### GIVEN REQUEST
Copy every one of the records below word for word, leaving nothing out and changing nothing.
— BEGIN MATERIALS PROVIDED —
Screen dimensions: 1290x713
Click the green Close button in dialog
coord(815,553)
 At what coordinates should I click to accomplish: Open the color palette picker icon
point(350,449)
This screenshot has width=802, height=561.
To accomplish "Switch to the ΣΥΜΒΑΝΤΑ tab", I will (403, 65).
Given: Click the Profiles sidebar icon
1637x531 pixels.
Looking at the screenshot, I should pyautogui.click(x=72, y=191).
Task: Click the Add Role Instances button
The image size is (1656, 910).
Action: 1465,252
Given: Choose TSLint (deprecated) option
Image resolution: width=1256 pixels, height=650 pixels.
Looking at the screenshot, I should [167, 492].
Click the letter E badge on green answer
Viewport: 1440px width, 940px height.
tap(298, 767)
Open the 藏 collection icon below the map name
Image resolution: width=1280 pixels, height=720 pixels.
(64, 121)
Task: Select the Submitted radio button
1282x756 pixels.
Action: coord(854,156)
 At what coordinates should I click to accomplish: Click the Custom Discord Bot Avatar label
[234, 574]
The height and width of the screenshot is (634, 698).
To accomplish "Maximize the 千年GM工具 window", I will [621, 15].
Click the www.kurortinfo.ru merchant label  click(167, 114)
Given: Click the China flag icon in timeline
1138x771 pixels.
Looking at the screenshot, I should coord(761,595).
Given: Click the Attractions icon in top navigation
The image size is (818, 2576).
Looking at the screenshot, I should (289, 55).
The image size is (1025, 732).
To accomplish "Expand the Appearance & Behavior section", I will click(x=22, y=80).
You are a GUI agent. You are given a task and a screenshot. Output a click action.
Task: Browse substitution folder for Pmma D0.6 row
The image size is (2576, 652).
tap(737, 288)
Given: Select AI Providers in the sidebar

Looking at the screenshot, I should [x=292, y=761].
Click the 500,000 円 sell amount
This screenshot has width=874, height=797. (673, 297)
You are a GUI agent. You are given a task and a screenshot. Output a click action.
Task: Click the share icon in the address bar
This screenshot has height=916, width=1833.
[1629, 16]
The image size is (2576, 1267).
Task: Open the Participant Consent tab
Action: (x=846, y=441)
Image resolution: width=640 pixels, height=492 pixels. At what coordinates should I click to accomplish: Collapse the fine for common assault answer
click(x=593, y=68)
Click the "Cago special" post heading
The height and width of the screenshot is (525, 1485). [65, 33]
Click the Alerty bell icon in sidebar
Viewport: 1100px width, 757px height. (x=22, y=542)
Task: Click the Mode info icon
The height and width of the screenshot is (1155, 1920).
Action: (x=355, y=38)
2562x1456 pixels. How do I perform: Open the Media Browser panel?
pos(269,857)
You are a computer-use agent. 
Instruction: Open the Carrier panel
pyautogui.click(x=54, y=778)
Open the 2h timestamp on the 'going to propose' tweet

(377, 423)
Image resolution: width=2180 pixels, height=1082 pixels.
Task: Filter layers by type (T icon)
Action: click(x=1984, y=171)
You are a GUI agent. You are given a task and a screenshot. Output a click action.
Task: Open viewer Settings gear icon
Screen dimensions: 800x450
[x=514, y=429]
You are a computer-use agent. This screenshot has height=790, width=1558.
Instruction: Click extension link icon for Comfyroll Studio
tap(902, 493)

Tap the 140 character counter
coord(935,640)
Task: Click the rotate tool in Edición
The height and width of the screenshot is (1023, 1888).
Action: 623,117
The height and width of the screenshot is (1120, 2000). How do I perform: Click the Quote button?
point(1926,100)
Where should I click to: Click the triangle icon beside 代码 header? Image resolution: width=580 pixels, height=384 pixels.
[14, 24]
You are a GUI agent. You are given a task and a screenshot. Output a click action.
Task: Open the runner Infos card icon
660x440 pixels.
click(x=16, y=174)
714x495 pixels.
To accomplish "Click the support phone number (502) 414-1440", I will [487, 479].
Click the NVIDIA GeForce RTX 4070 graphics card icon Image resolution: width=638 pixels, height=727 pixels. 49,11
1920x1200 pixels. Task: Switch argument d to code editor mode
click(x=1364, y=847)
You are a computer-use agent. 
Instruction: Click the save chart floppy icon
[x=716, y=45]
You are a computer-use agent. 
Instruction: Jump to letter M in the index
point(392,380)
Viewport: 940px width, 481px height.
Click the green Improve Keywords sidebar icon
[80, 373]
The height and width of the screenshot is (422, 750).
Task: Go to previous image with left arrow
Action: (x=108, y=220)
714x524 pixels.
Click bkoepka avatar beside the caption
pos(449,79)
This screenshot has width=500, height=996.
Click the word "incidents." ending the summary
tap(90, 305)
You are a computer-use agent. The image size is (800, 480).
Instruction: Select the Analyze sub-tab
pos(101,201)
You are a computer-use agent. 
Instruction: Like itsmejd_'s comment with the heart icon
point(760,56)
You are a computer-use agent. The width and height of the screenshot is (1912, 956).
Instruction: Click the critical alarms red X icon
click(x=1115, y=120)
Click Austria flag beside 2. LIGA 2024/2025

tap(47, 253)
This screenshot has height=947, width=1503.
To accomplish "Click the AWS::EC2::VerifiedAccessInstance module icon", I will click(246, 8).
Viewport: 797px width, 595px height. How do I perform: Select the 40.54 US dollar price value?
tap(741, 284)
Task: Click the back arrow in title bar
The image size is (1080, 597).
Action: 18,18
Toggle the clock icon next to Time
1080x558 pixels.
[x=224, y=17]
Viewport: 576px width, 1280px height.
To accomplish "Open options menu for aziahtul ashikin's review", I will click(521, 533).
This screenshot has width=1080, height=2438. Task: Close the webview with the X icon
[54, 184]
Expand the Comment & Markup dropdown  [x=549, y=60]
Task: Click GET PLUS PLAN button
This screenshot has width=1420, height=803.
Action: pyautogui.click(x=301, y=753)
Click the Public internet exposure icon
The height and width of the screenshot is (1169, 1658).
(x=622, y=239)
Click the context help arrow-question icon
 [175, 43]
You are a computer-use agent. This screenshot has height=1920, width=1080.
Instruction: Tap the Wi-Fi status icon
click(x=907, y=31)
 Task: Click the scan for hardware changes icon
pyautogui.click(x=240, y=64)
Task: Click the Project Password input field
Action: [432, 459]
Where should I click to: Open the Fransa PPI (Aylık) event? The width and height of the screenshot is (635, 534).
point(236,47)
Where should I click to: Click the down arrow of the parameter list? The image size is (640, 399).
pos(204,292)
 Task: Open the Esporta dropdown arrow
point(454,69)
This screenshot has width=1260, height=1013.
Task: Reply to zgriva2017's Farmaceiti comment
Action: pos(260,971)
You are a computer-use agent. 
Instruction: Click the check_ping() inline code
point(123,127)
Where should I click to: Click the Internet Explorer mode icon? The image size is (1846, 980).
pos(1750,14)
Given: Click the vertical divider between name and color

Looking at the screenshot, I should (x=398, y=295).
— END MATERIALS PROVIDED —
### TASK ANSWER
Screen dimensions: 1290x713
Click the green Close button in dialog
coord(815,553)
 At what coordinates should I click to accomplish: Open the color palette picker icon
point(350,449)
This screenshot has width=802, height=561.
To accomplish "Switch to the ΣΥΜΒΑΝΤΑ tab", I will (403, 65).
Given: Click the Profiles sidebar icon
1637x531 pixels.
Looking at the screenshot, I should pyautogui.click(x=72, y=191).
Task: Click the Add Role Instances button
The image size is (1656, 910).
Action: 1465,252
Given: Choose TSLint (deprecated) option
Image resolution: width=1256 pixels, height=650 pixels.
Looking at the screenshot, I should [167, 492].
Click the letter E badge on green answer
Viewport: 1440px width, 940px height.
tap(298, 767)
Open the 藏 collection icon below the map name
Image resolution: width=1280 pixels, height=720 pixels.
(64, 121)
Task: Select the Submitted radio button
1282x756 pixels.
Action: coord(854,156)
 At what coordinates should I click to accomplish: Click the Custom Discord Bot Avatar label
[234, 574]
The height and width of the screenshot is (634, 698).
To accomplish "Maximize the 千年GM工具 window", I will [621, 15].
Click the www.kurortinfo.ru merchant label  click(167, 114)
Given: Click the China flag icon in timeline
1138x771 pixels.
Looking at the screenshot, I should coord(761,595).
Given: Click the Attractions icon in top navigation
The image size is (818, 2576).
Looking at the screenshot, I should (289, 55).
The image size is (1025, 732).
To accomplish "Expand the Appearance & Behavior section", I will click(x=22, y=80).
You are a GUI agent. You are given a task and a screenshot. Output a click action.
Task: Browse substitution folder for Pmma D0.6 row
The image size is (2576, 652).
tap(737, 288)
Given: Select AI Providers in the sidebar

Looking at the screenshot, I should [x=292, y=761].
Click the 500,000 円 sell amount
This screenshot has width=874, height=797. (673, 297)
You are a GUI agent. You are given a task and a screenshot. Output a click action.
Task: Click the share icon in the address bar
This screenshot has height=916, width=1833.
[1629, 16]
The image size is (2576, 1267).
Task: Open the Participant Consent tab
Action: (x=846, y=441)
Image resolution: width=640 pixels, height=492 pixels. At what coordinates should I click to accomplish: Collapse the fine for common assault answer
click(x=593, y=68)
Click the "Cago special" post heading
The height and width of the screenshot is (525, 1485). [65, 33]
Click the Alerty bell icon in sidebar
Viewport: 1100px width, 757px height. (x=22, y=542)
Task: Click the Mode info icon
The height and width of the screenshot is (1155, 1920).
Action: (x=355, y=38)
2562x1456 pixels. How do I perform: Open the Media Browser panel?
pos(269,857)
You are a computer-use agent. 
Instruction: Open the Carrier panel
pyautogui.click(x=54, y=778)
Open the 2h timestamp on the 'going to propose' tweet

(377, 423)
Image resolution: width=2180 pixels, height=1082 pixels.
Task: Filter layers by type (T icon)
Action: click(x=1984, y=171)
You are a GUI agent. You are given a task and a screenshot. Output a click action.
Task: Open viewer Settings gear icon
Screen dimensions: 800x450
[x=514, y=429]
You are a computer-use agent. This screenshot has height=790, width=1558.
Instruction: Click extension link icon for Comfyroll Studio
tap(902, 493)

Tap the 140 character counter
coord(935,640)
Task: Click the rotate tool in Edición
The height and width of the screenshot is (1023, 1888).
Action: 623,117
The height and width of the screenshot is (1120, 2000). How do I perform: Click the Quote button?
point(1926,100)
Where should I click to: Click the triangle icon beside 代码 header? Image resolution: width=580 pixels, height=384 pixels.
[14, 24]
You are a GUI agent. You are given a task and a screenshot. Output a click action.
Task: Open the runner Infos card icon
660x440 pixels.
click(x=16, y=174)
714x495 pixels.
To accomplish "Click the support phone number (502) 414-1440", I will [487, 479].
Click the NVIDIA GeForce RTX 4070 graphics card icon Image resolution: width=638 pixels, height=727 pixels. 49,11
1920x1200 pixels. Task: Switch argument d to code editor mode
click(x=1364, y=847)
You are a computer-use agent. 
Instruction: Click the save chart floppy icon
[x=716, y=45]
You are a computer-use agent. 
Instruction: Jump to letter M in the index
point(392,380)
Viewport: 940px width, 481px height.
Click the green Improve Keywords sidebar icon
[80, 373]
The height and width of the screenshot is (422, 750).
Task: Go to previous image with left arrow
Action: (x=108, y=220)
714x524 pixels.
Click bkoepka avatar beside the caption
pos(449,79)
This screenshot has width=500, height=996.
Click the word "incidents." ending the summary
tap(90, 305)
You are a computer-use agent. The image size is (800, 480).
Instruction: Select the Analyze sub-tab
pos(101,201)
You are a computer-use agent. 
Instruction: Like itsmejd_'s comment with the heart icon
point(760,56)
You are a computer-use agent. The width and height of the screenshot is (1912, 956).
Instruction: Click the critical alarms red X icon
click(x=1115, y=120)
Click Austria flag beside 2. LIGA 2024/2025

tap(47, 253)
This screenshot has height=947, width=1503.
To accomplish "Click the AWS::EC2::VerifiedAccessInstance module icon", I will click(246, 8).
Viewport: 797px width, 595px height. How do I perform: Select the 40.54 US dollar price value?
tap(741, 284)
Task: Click the back arrow in title bar
The image size is (1080, 597).
Action: 18,18
Toggle the clock icon next to Time
1080x558 pixels.
[x=224, y=17]
Viewport: 576px width, 1280px height.
To accomplish "Open options menu for aziahtul ashikin's review", I will click(521, 533).
This screenshot has width=1080, height=2438. Task: Close the webview with the X icon
[54, 184]
Expand the Comment & Markup dropdown  [x=549, y=60]
Task: Click GET PLUS PLAN button
This screenshot has width=1420, height=803.
Action: pyautogui.click(x=301, y=753)
Click the Public internet exposure icon
The height and width of the screenshot is (1169, 1658).
(x=622, y=239)
Click the context help arrow-question icon
 [175, 43]
You are a computer-use agent. This screenshot has height=1920, width=1080.
Instruction: Tap the Wi-Fi status icon
click(x=907, y=31)
 Task: Click the scan for hardware changes icon
pyautogui.click(x=240, y=64)
Task: Click the Project Password input field
Action: [432, 459]
Where should I click to: Open the Fransa PPI (Aylık) event? The width and height of the screenshot is (635, 534).
point(236,47)
Where should I click to: Click the down arrow of the parameter list? The image size is (640, 399).
pos(204,292)
 Task: Open the Esporta dropdown arrow
point(454,69)
This screenshot has width=1260, height=1013.
Task: Reply to zgriva2017's Farmaceiti comment
Action: pos(260,971)
You are a computer-use agent. 
Instruction: Click the check_ping() inline code
point(123,127)
Where should I click to: Click the Internet Explorer mode icon? The image size is (1846, 980).
pos(1750,14)
Given: Click the vertical divider between name and color

Looking at the screenshot, I should (x=398, y=295).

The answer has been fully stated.